In the listing below, identify each line with the word "screenshot" and return those lines.

*** Listed entries ***

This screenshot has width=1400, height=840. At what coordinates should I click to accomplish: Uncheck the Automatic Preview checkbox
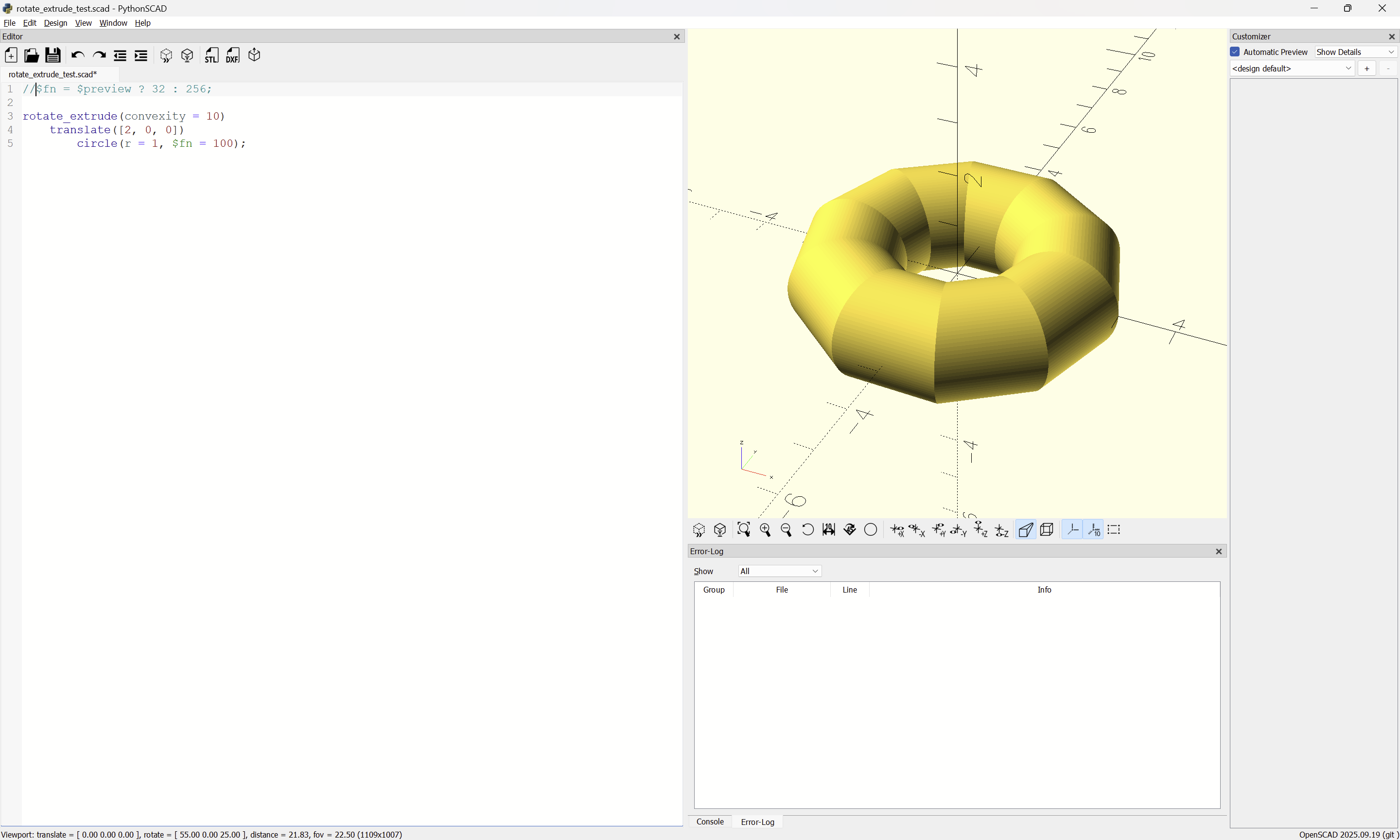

***
*** Listed entries ***

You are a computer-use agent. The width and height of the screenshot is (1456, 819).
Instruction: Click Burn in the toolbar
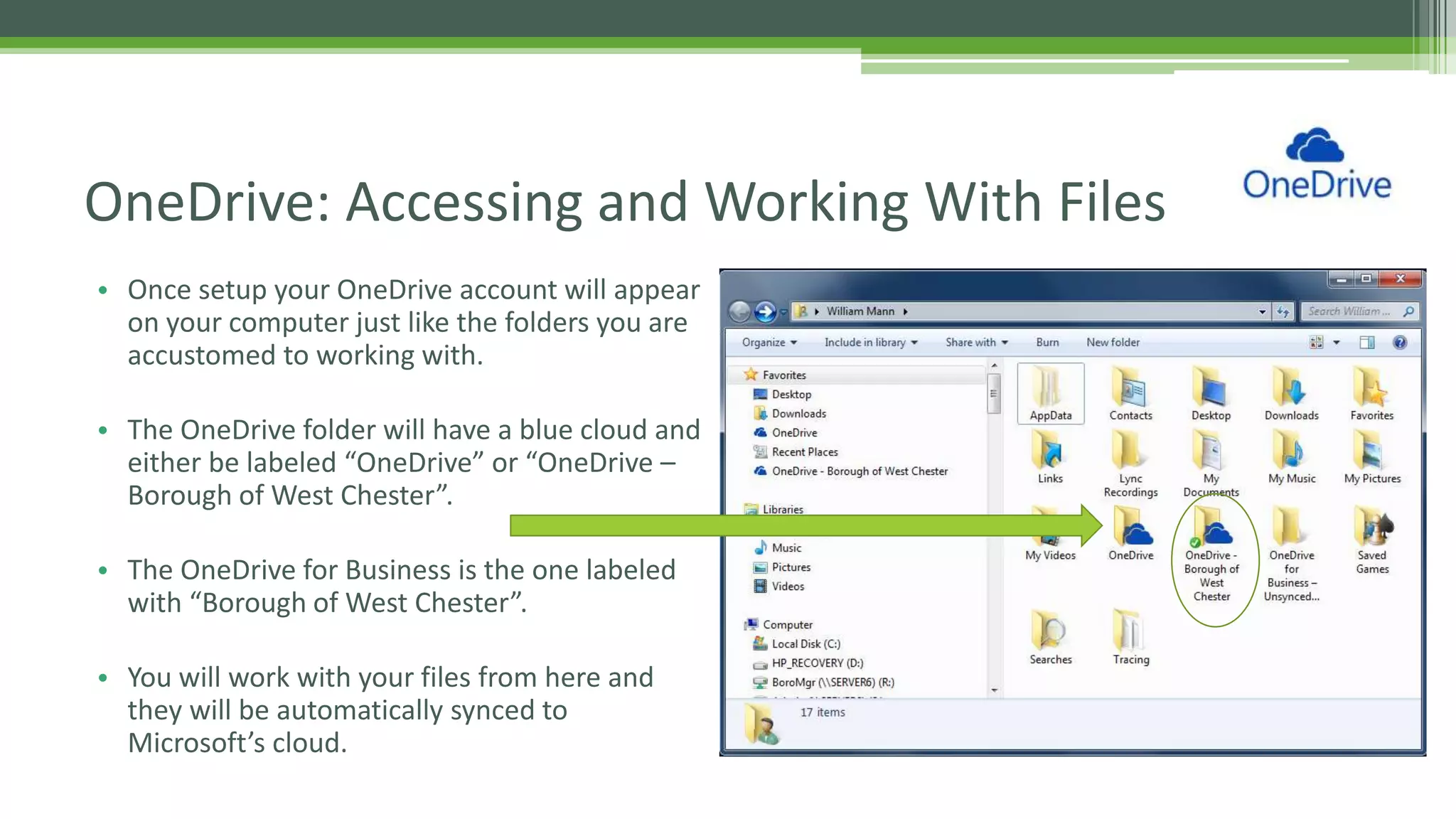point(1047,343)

***
*** Listed entries ***

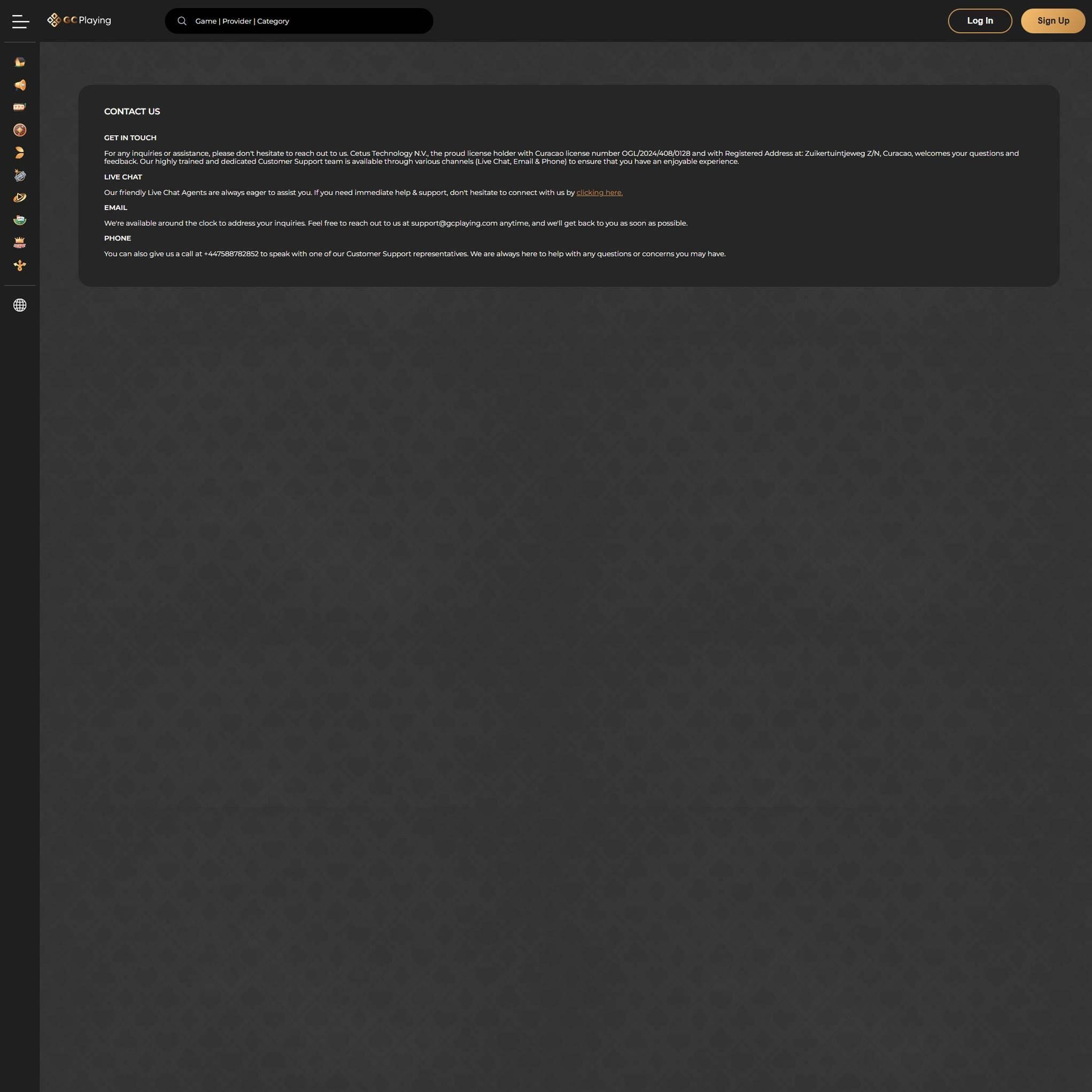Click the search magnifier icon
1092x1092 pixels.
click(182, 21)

***

§ Your response:
This screenshot has width=1400, height=840. At what coordinates should I click to accomplish: Uncheck the Automatic Preview checkbox
You are a computer-use agent. The width and height of the screenshot is (1456, 819).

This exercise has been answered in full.